Moving behind the girl, the shock on the mother’s face morphed into fear so quickly her features seemed to warp, like a piece of untreated wood that had been left to the elements to rot.

She gripped her daughter’s shoulders, shaking her violently in an attempt to get the poor girl to move, to back away from the looming shadow. Clearly male, the figure was backlit by the rising sun. The woman recognized the man, however. She didn’t need to see his face to know what danger lay before them—she could easily see the large caliber handgun gripped in his meaty palm.

Shrieking for her daughter to run, the mother roughly tugged the poor girl behind her back. But her daughter was either in shock or too scared to move because she stayed rooted to the spot, clutching the hem of her mother’s designer suit.

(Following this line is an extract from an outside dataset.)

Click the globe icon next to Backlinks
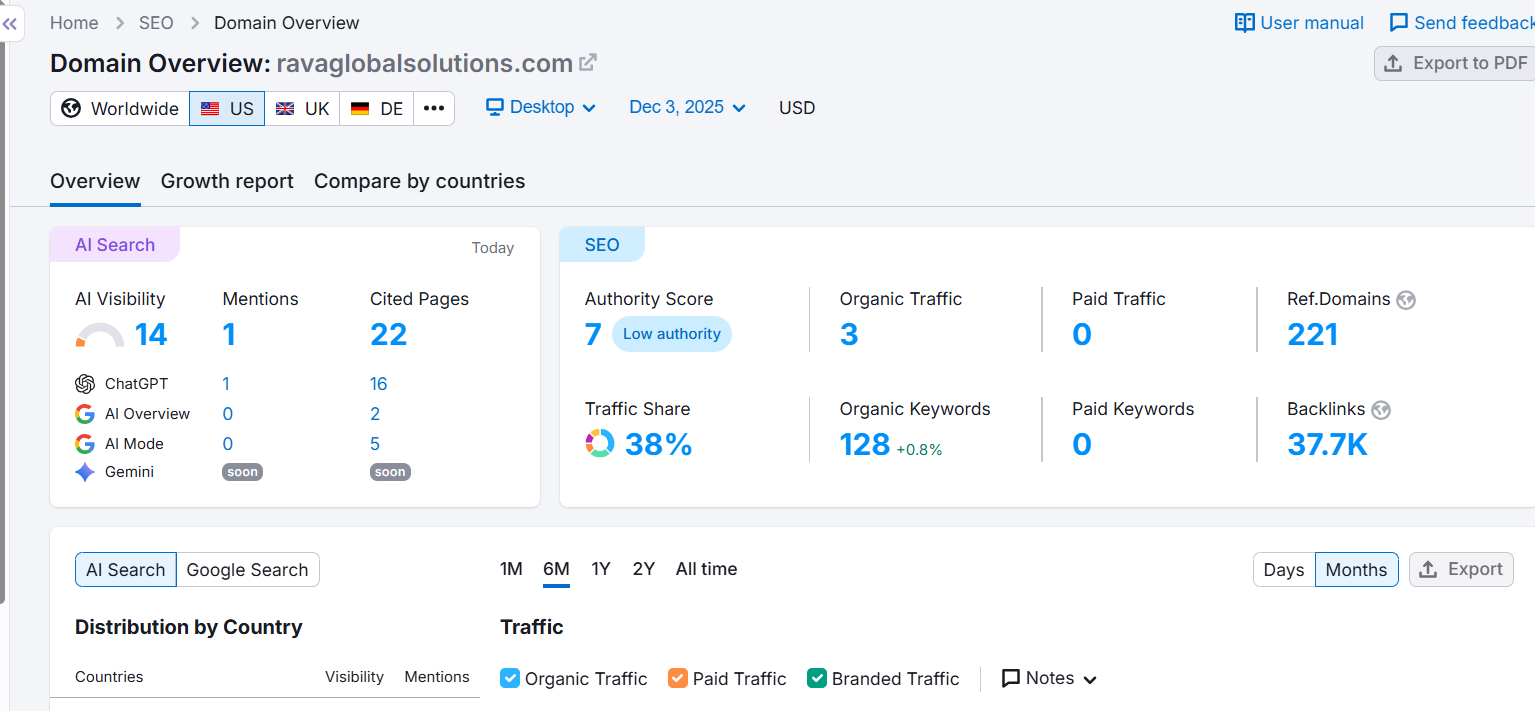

Slowly, calmly, the man raised his gun as if he had all the time in the world to take his shot. The muzzle fired once, and a tiny hole appeared in the woman’s chest. A small trickle of blood bloomed over the heart of her blouse. She went down slowly, dropping first to her knees, sliding to her bottom, and then to her side. Even in death, she was careful not to fall on her child. Again, the muzzle fired, and this time, the daughter collapsed, her wound considerably less pretty, given the caliber of the gun and her small size.

And in that tiny little vestibule, in what was surely a beautiful home of a nice family, the mother and daughter were left to cool in their drying lifeblood.

I should wake up screaming, but I don’t. After these many years, dreaming night after night of the horrors people inflict on one another, I stopped screaming several decades ago. As per usual, though, I sit bolt upright in my bed, sheets tangled around my legs, damp with cold sweat.

My best friend Evan would call me a psychic, but I tell her on the regular she’s full of shit. Psychics know things before they happen, and I do. On occasion.

But not enough for me to actually make a difference.

Not enough to save the people who need saving.